» What the exercise asks
Everything from the line with "Open the combo box dropdown arrow at left" to the last line of the listing must be retyped exactly, both ends included, with the pictures dropped.

» Input data
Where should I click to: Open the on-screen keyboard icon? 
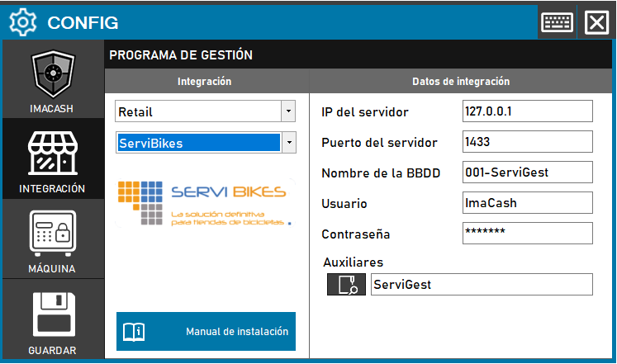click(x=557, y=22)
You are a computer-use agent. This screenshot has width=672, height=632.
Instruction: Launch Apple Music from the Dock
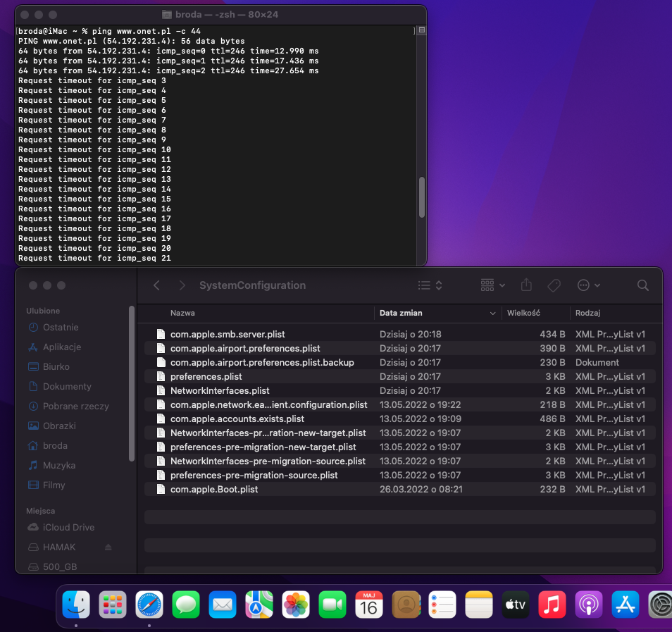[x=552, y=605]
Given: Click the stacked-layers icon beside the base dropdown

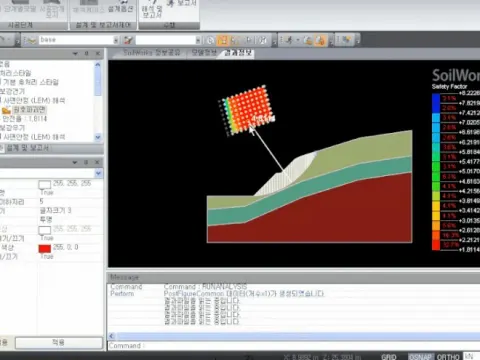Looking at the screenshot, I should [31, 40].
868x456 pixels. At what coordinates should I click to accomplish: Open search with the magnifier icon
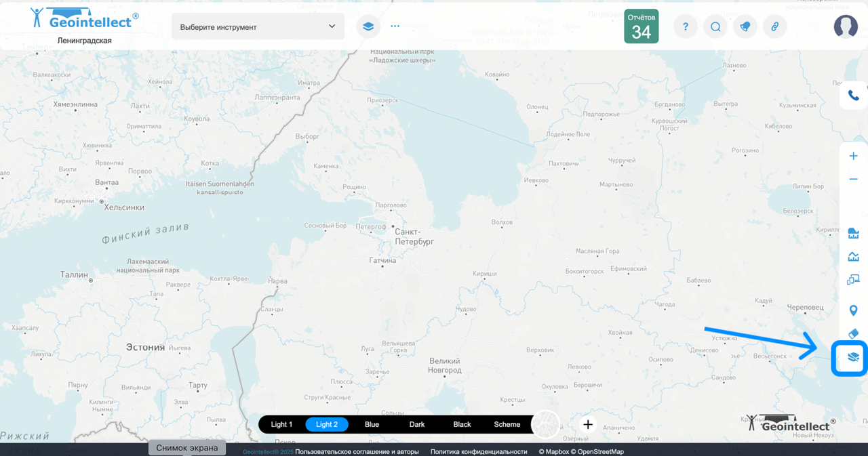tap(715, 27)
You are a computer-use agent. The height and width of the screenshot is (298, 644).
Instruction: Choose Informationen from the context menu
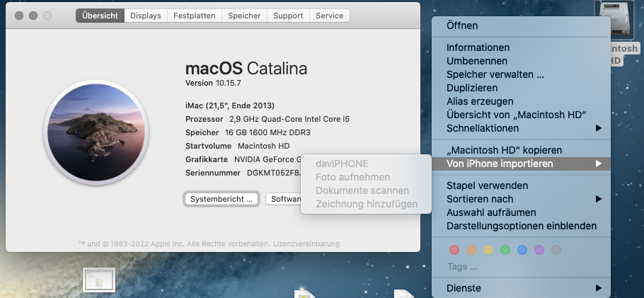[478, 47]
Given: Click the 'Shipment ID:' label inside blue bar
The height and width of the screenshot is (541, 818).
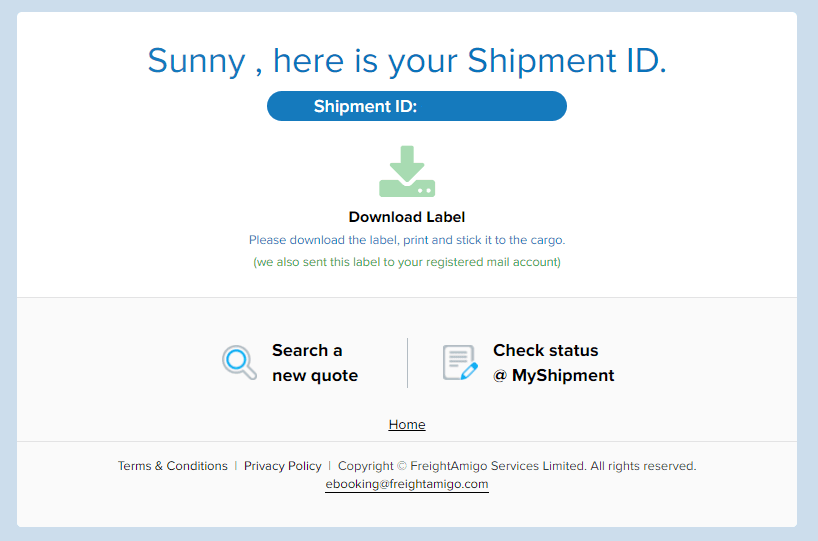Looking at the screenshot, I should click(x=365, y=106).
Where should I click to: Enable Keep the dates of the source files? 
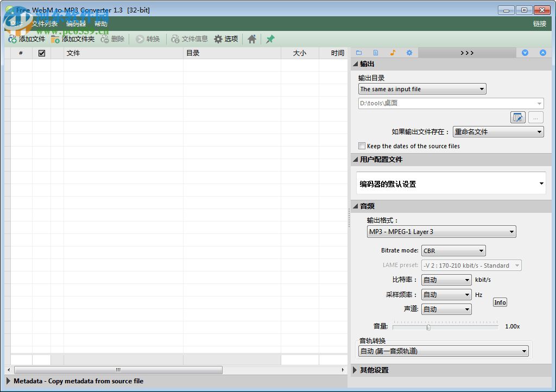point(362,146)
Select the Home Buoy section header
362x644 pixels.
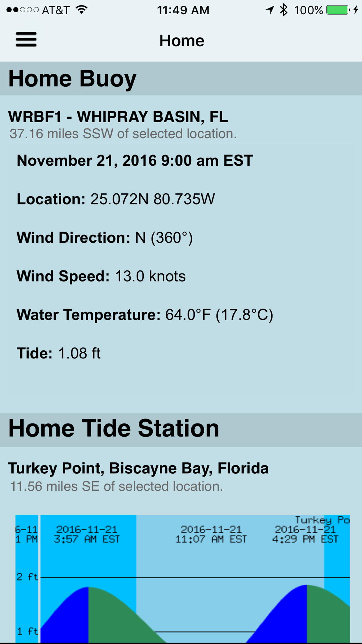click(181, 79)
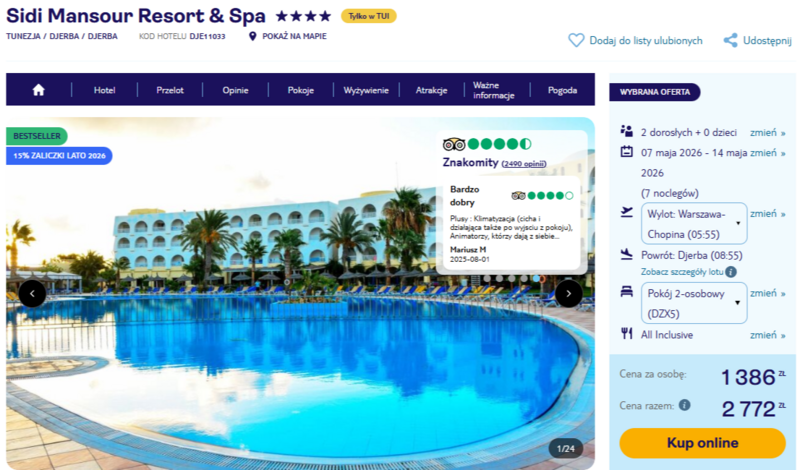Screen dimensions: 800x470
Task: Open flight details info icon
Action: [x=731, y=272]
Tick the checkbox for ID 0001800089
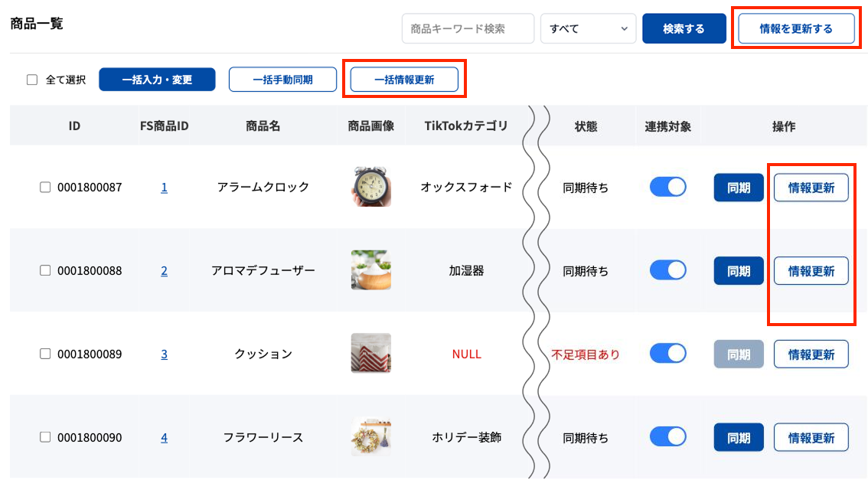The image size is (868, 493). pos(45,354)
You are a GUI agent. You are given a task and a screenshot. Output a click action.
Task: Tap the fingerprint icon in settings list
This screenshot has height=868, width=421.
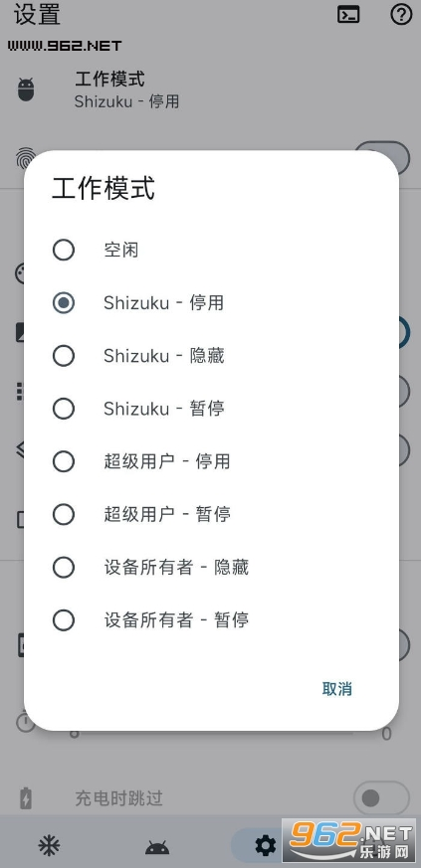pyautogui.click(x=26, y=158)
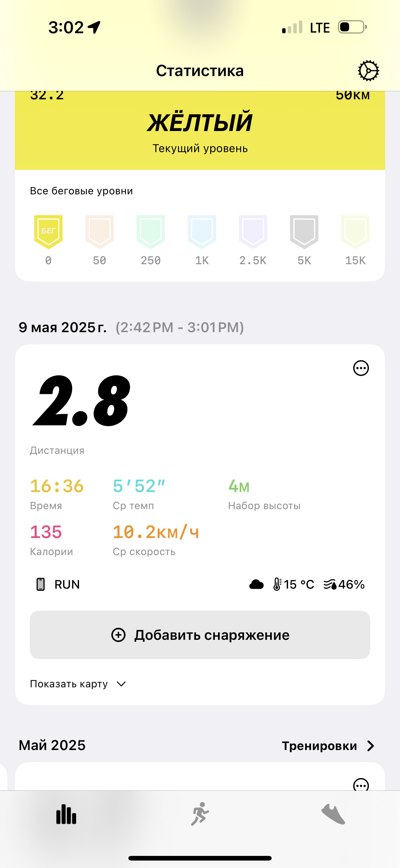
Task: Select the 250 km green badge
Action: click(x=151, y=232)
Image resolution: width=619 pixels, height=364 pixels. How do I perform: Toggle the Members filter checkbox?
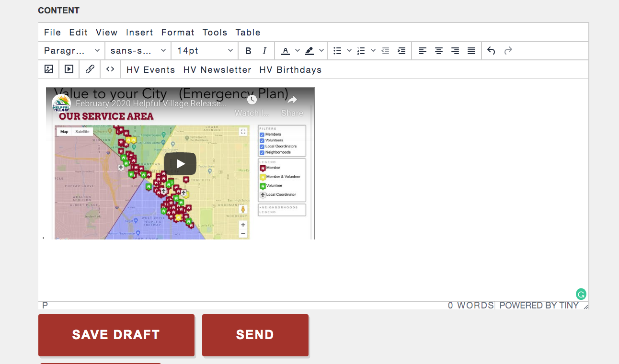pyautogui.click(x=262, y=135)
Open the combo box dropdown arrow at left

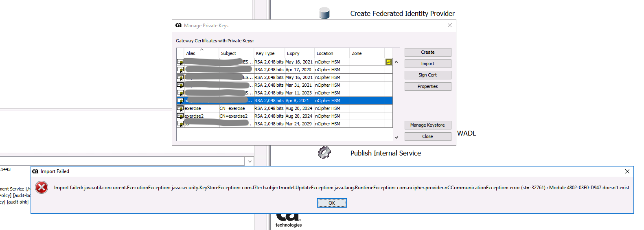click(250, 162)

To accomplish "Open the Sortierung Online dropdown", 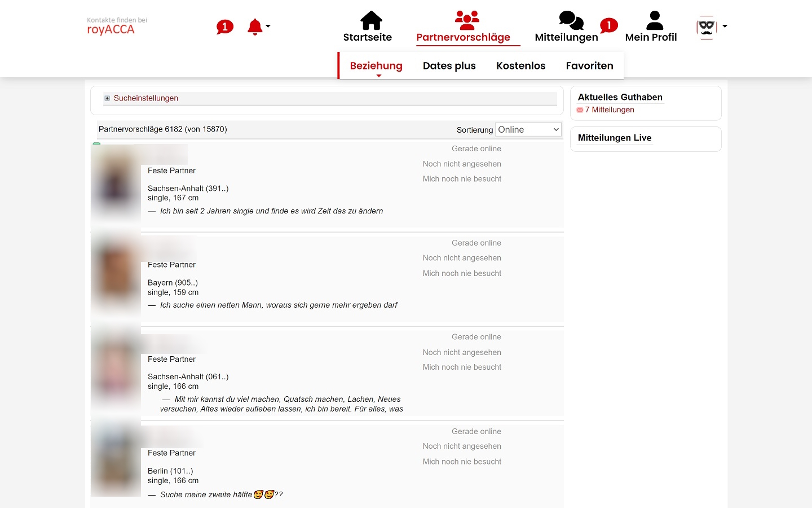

» Exercise solution
Open the combo box dropdown arrow at left

click(250, 162)

To accomplish "Open the Sortierung Online dropdown", 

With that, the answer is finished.